** Problem details **
Repeat the records from their first line through the line containing "Action: (x=445, y=524)", changing "Import Data" to "Export Data" and leaving everything else unchanged.
* BEGIN Data records *
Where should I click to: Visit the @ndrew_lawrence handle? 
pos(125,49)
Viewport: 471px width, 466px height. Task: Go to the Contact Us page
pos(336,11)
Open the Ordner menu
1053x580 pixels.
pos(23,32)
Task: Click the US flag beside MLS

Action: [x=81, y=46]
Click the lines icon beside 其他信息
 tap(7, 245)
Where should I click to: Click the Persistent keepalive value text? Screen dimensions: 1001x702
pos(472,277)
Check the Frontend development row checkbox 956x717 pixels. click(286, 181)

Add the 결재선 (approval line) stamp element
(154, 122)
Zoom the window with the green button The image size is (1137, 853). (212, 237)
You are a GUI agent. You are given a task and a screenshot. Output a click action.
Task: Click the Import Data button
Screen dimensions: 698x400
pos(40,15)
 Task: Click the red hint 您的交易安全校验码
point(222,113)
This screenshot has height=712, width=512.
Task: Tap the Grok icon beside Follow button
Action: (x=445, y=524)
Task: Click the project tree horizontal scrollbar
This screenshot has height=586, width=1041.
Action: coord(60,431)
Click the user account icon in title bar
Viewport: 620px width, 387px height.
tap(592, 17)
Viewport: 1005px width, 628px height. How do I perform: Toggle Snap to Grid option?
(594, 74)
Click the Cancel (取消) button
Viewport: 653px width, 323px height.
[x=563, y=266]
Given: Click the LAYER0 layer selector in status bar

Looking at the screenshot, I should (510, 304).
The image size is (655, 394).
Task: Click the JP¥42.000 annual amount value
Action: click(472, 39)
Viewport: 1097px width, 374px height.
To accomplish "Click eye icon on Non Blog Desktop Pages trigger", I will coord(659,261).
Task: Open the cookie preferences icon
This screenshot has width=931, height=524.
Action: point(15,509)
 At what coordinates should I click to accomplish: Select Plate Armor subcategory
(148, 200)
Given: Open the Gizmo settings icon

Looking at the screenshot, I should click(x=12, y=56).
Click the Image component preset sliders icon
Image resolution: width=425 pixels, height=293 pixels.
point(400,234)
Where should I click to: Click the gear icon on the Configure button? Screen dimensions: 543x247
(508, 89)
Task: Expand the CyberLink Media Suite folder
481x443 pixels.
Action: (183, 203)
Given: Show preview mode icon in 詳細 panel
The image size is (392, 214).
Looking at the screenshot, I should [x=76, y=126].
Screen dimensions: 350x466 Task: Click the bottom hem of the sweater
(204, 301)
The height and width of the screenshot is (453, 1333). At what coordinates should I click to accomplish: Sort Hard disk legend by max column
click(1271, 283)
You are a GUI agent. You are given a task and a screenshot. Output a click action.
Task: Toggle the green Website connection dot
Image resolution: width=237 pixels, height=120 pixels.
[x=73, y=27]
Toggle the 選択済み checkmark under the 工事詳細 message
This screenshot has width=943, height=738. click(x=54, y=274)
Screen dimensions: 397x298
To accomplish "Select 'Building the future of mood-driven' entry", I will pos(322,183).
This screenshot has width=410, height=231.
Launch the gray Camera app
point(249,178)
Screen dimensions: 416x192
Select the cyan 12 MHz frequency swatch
* END Data records *
** Solution to this problem **
Where should I click to: Visit the @ndrew_lawrence handle? 
pos(125,49)
Viewport: 471px width, 466px height. Task: Go to the Contact Us page
pos(336,11)
Open the Ordner menu
1053x580 pixels.
pos(23,32)
Task: Click the US flag beside MLS

Action: [x=81, y=46]
Click the lines icon beside 其他信息
 tap(7, 245)
Where should I click to: Click the Persistent keepalive value text? Screen dimensions: 1001x702
pos(472,277)
Check the Frontend development row checkbox 956x717 pixels. click(286, 181)

Add the 결재선 (approval line) stamp element
(154, 122)
Zoom the window with the green button The image size is (1137, 853). (212, 237)
You are a GUI agent. You are given a task and a screenshot. Output a click action.
Task: Click the Export Data button
Screen dimensions: 698x400
pos(40,15)
 Task: Click the red hint 您的交易安全校验码
point(222,113)
This screenshot has height=712, width=512.
Task: Tap the Grok icon beside Follow button
Action: (x=445, y=524)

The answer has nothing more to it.